アフラック(アメリカンファミリー生命保険会社)と同社販売代理店組織であるアフラック全国アソシエイツ会が共同設立した「公益信託アフラックがん遺児奨学基金」はこのほど、2011年度の新規奨学生120人を決定した。

「公益信託アフラックがん遺児奨学基金」は、がんで主たる生計維持者を亡くし、経済的理由から修学の機会が狭められている高校生への支援を目的としたもの。月額25,000円(年額30万円)の奨学金を、高等学校など卒業の最短修業年限の終期まで給付し、卒業後の返還は不要。また、他奨学金との併用の有無は問わない。なお、2012年度の新規奨学生の募集開始は、今年11月を予定している。

同基金は公益信託方式を活用し、アフラックとアフラック全国アソシエイツ会からの当初信託財産1億50万円を基に、アフラックと同社社員、アソシエイツからの寄付金をはじめ、一般の人からの募金などを財源としている。また、毎年、主に9月のがん征圧月間にあわせ、全国各地で街頭募金を実施し、一般の人からの寄付を募っている。

今年度の新規奨学生120人を含め、奨学生累計数は1,631人に上り、奨学金給付額は累計で9億7,230万円を超えているという。

奨学生累計数は1,631人に上り、奨学金給付額は累計で9億7,230万円を超えている

アフラックでは、同基金設立15年を迎えた昨年の12月に、奨学生(現役生・卒業生)を対象にアンケートを実施(有効回答数 : 131)。

これによると、家計を考えて「進学や部活動等への参加について検討・悩んだ」と回答した人は65.6%、「志望校の変更について検討・悩んだ」人は29.8%で、そのうち46%が実際に志望校を変更したと回答。また、直面した困難については、「心の支えを失った」や、「家庭での相談相手の不在」といった回答が上位を占めた。そして、多くの回答者が、これらの困難を友人、部活の仲間、先生に助けられて克服したと答えており、「学校での生活環境が精神的な支えとなっていることが分かった」(アフラック)。

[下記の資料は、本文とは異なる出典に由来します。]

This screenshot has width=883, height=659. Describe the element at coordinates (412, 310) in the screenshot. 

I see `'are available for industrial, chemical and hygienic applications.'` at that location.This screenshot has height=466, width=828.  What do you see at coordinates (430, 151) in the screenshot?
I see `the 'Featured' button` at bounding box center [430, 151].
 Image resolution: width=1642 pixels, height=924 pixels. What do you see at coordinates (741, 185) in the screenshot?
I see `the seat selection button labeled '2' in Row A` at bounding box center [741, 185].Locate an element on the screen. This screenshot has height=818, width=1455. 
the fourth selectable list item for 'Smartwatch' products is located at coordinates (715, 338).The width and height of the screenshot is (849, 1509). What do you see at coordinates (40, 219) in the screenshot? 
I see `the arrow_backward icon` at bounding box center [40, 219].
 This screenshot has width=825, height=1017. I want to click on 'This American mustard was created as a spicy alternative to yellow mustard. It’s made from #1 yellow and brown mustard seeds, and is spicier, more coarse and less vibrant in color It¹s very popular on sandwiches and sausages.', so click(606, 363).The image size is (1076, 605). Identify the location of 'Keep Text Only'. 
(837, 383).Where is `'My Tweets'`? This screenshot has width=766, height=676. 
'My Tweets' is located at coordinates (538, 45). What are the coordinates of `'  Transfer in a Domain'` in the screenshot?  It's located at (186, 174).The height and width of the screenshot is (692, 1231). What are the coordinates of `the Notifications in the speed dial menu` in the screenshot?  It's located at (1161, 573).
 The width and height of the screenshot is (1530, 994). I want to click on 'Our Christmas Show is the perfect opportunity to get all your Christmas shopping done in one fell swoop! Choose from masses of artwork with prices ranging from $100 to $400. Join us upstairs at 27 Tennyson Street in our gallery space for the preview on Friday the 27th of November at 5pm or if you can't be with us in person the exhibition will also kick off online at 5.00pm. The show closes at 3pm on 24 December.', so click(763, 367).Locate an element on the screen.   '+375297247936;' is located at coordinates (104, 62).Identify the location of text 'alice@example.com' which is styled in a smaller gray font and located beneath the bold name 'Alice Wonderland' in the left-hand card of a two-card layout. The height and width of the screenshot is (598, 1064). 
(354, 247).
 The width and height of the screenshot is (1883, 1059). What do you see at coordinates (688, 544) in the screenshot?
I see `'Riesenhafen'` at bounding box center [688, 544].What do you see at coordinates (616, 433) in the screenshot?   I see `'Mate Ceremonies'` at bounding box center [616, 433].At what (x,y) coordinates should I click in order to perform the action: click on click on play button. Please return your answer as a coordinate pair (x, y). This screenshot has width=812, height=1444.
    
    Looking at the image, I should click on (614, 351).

2011年度の募集には448人の応募があり、その約9割が母子世帯で、保護者の就業状況は、無職・パートが7割以上を占めていた。2006年の調査では母子世帯の平均年間収入は213万円で、全世帯の平均収入563.8万円の三分の一程度であることが分かっている。2010年4月から、国の公立高校無償化・高等学校等就学支援金制度による授業料無料化が始まったが、入学金、教材費、通学費などの費用が、公立高校で年間約24万円、私立高校で約46万円かかるなど、がんで主たる生計遺児者を亡くした世帯の家計にとって教育費が負担になっていることは、依然として変わっていないのが現状となっている。